Les grandes entreprises pharmaceutiques délaissent de plus en plus les méga-fusions au profit d'acquisitions stratégiques plus petites de sociétés de biotechnologie, une tendance qui devrait accélérer l'activité de fusions-acquisitions et d'augmenter les valorisations dans tout le secteur en 2026. Ce pivot permet aux fabricants de médicaments établis de réduire les risques de leurs pipelines et d'acquérir l'innovation plus efficacement que par la R&D interne, le marché mondial de l'externalisation des services biotechnologiques et pharmaceutiques devant atteindre près de 90 milliards de dollars d'ici 2035.
« Le secteur Big Pharma agit davantage comme un capital-risqueur, plaçant des paris ciblés sur une science prometteuse plutôt que d'acheter de la taille », a déclaré Michael Ellison, analyste fusions-acquisitions spécialisé dans la santé chez Morgan Stanley, dans une note récente. « Ils veulent des actifs en phase terminale qu'ils peuvent intégrer dans leur machine commerciale, et ils sont prêts à payer une prime pour cela. »
La tendance était visible dans une série d'accords récents. En mars, la biopharma française Ipsen a nommé une nouvelle présidente pour l'Amérique du Nord, Michelle C. Werner, issue de la biotech Alltrna, signalant une concentration sur l'innovation externe. Parallèlement, de plus petites entreprises comme ReAlta Life Sciences et IsomAb ont procédé à des embauches de cadres clés pour renforcer leur direction en vue de la croissance et de partenariats potentiels. Cette activité intervient alors que le marché de l'externalisation, évalué à plus de 51 milliards de dollars en 2025, devrait croître à un taux de croissance annuel composé de 5,7 %.

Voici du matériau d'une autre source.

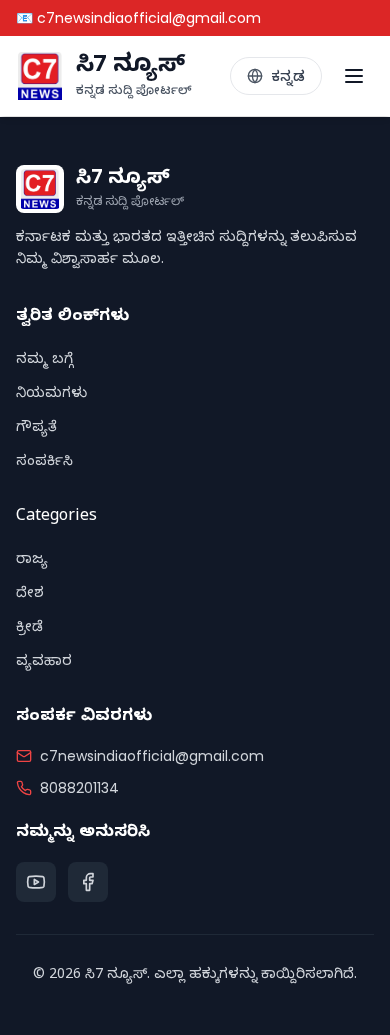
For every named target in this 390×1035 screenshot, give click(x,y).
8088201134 (79, 788)
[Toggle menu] (354, 76)
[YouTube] (36, 882)
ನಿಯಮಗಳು (51, 395)
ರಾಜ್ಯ (32, 561)
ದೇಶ (30, 595)
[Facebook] (88, 882)
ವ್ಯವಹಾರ (44, 663)
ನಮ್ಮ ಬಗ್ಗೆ (44, 361)
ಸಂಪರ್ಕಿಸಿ (44, 463)
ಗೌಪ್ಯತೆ (36, 429)
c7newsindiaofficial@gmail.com (152, 756)
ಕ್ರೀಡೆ (29, 629)
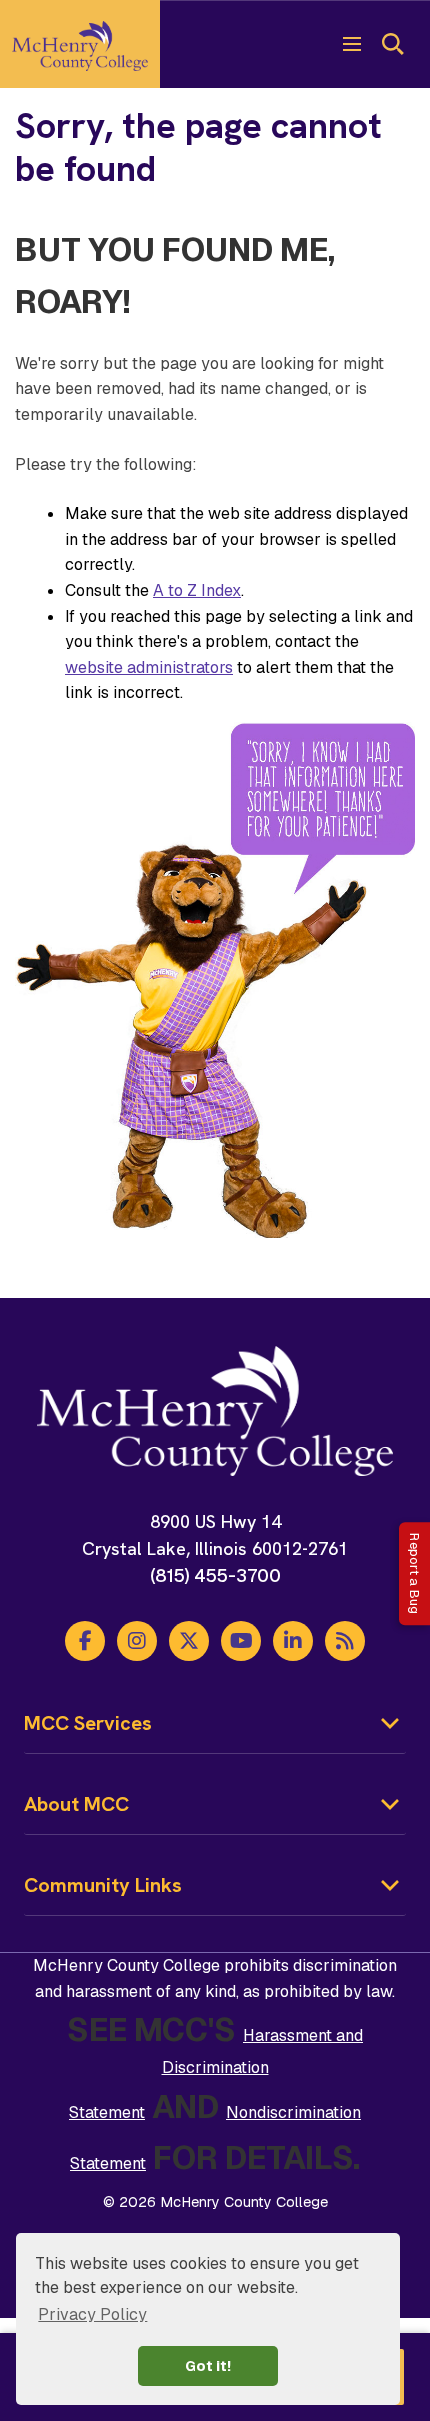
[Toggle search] (392, 44)
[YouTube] (241, 1641)
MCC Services (88, 1723)
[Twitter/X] (189, 1641)
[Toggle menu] (352, 44)
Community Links (103, 1885)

Pour les investisseurs, ce virage stratégique libère une valeur significative dans l'espace des biotechnologies à petite et moyenne capitalisation. L'accent mis sur l'acquisition d'entreprises dotées de candidats-médicaments prometteurs signifie que les firmes disposant de données cliniques solides et de parcours de développement clairs commandent des primes plus élevées, rendant le secteur plus attractif tant pour le capital-risque que pour les investisseurs des marchés publics.
Le nouveau guide des fusions-acquisitions
Le passage vers des acquisitions plus petites est stimulé par une confluence de facteurs. De nombreux médicaments phares sont confrontés à l'expiration de brevets, créant une falaise de revenus que la R&D interne peine à combler. L'externalisation du développement vers des organisations de recherche contractuelle (CRO) et des organisations de développement et de fabrication contractuelles (CDMO) est devenue un moyen efficace sur le plan du capital pour faire progresser de nouvelles thérapies. Comme le note un rapport récent de Towards Healthcare, les CRO et les CDMO fournissent une expertise spécialisée dans tous les domaines, de la recherche préclinique à la mise à l'échelle de la fabrication, permettant aux grands groupes pharmaceutiques d'accéder à l'innovation sans les coûts fixes d'une division de recherche interne importante. Cet écosystème permet aux grandes entreprises d'observer le développement précoce à distance et d'acquérir des actifs ayant un mécanisme d'action prouvé et une voie plus claire vers l'approbation réglementaire.
Les valorisations reflètent une nouvelle réalité
Le marché récompense cette nouvelle dynamique. Le potentiel d'acquisition ajoute une prime significative aux valorisations biotechnologiques, en particulier pour les entreprises opérant dans des domaines thérapeutiques porteurs comme l'oncologie, les maladies rares et la découverte de médicaments assistée par l'IA. Des entreprises comme ImmunityBio (NASDAQ : IBRX), qui a rapporté une augmentation de 700 % de son chiffre d'affaires net sur les produits pour l'exercice 2025, démontrent la trajectoire de croissance puissante des biotechs qui parviennent à commercialiser un produit. Son produit phare, l'ANKTIVA, gagne du terrain, montrant le potentiel commercial que les acquéreurs recherchent. Cet environnement haussier devrait se poursuivre, car la demande de thérapies novatrices reste forte et les bilans des grands laboratoires sont assez sains pour financer un flux régulier d'acquisitions complémentaires.
Cet article est fourni à titre informatif uniquement et ne constitue pas un conseil en investissement.